Another insightful question asked by an audience member is whether PC culture can act as some sort of a block on comedy. Iannucci ponders then replies: “yes, I do worry that there is a sort of self-imposed censorship…and I think that we have forgotten the art of being able to disagree with someone without personally seeing them as toxic. I think it only helps reinforce your beliefs if you’re able to argue them with someone and able to defend them with someone, rather than leave the room because you’re with someone that disagrees with you. What’s happened with social media is that it is so easy to block and unfollow on platforms that we are losing the art of engaging, and part of the problem we’re having in politics now is we turn ourselves into little islands of thought that will not compromise with anyone else…it is possible to have opposing points of view without having to fight over it.” However, he expresses his concern that “we end up tripping over into this area of self-censorship which means that we cannot say things…It’s a complicated issue but I always feel worried when I hear of someone feeling that they ought not to say something in case someone’s offended”.

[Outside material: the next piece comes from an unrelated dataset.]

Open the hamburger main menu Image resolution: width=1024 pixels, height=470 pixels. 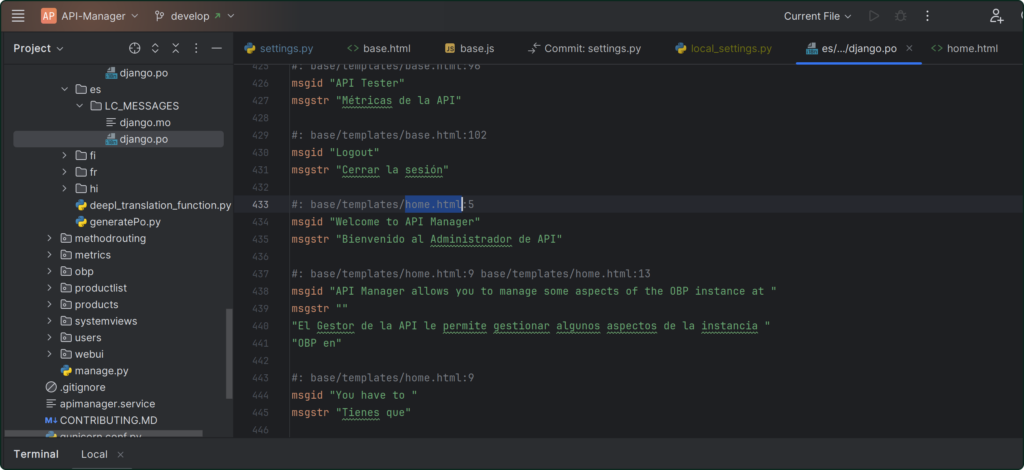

Iannucci throughout the evening is funny and quick-witted, declaring “I don’t really regard myself as left wing. I just regard myself as appalled”. He is an incredibly gifted individual, displaying an air of affability and openness, and has an unaffected charm despite his illustrious career. Nonetheless, what remains most striking is his candour, his frank way of speaking reflected in the films and TV shows that do not hesitate to speak their mind.